TASK REQUIREMENTS -
Copy word for word the records from the line containing "You are a computer-use" through the line containing "pyautogui.click(x=1149, y=33)", including both of those lines. Leave the pictures out.

SUPPLIED MATERIAL -
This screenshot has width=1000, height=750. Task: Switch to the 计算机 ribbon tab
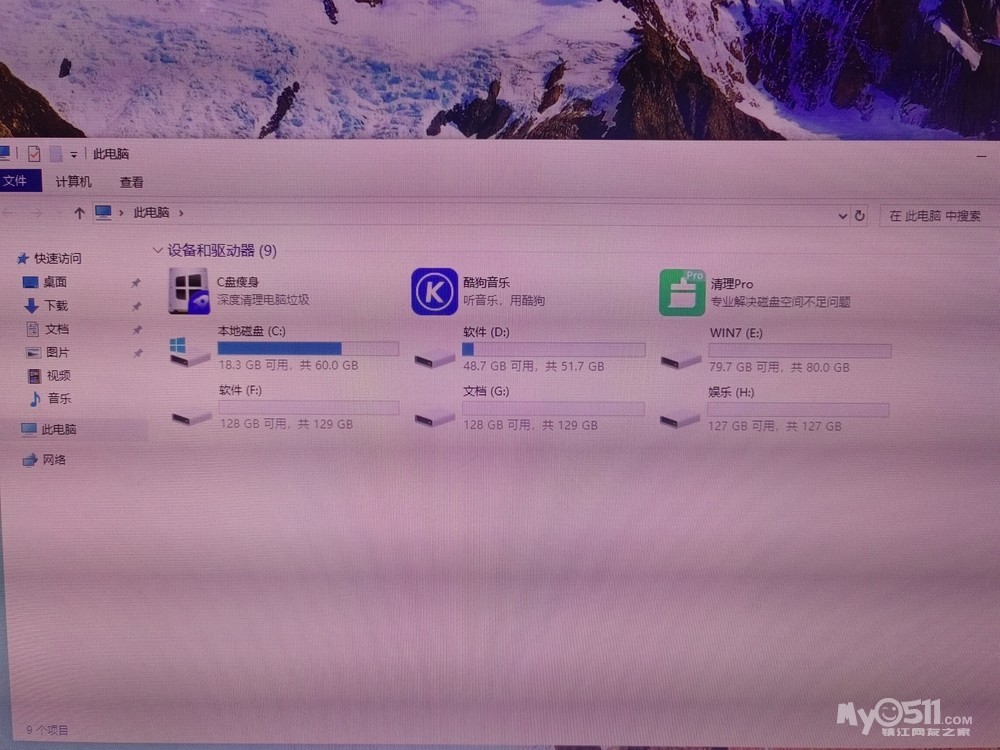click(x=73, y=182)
--
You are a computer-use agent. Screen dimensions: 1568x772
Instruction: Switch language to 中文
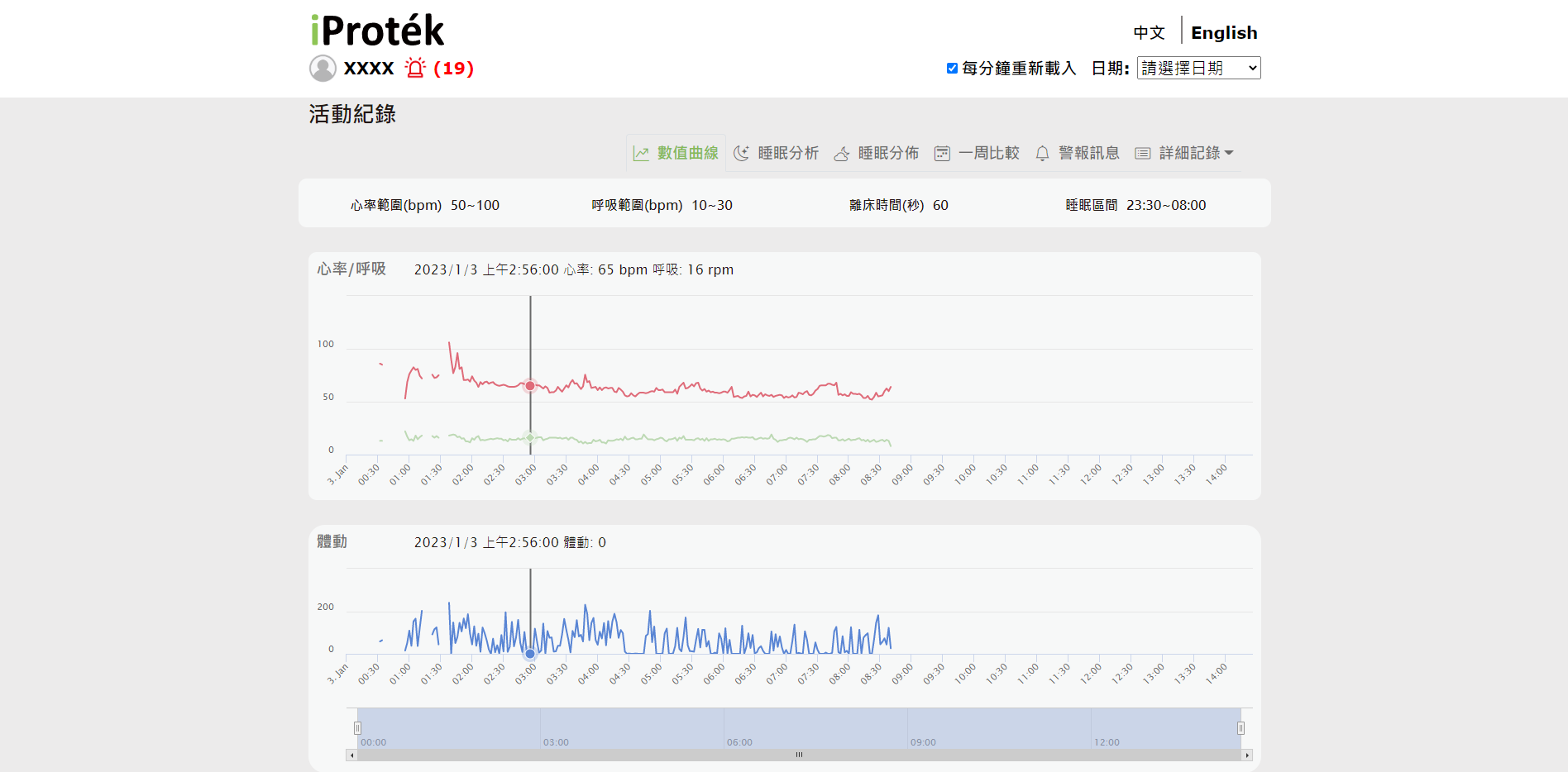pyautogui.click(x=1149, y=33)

ANSWER -
You are a computer-use agent. Screen dimensions: 1568x772
Instruction: Switch language to 中文
pyautogui.click(x=1149, y=33)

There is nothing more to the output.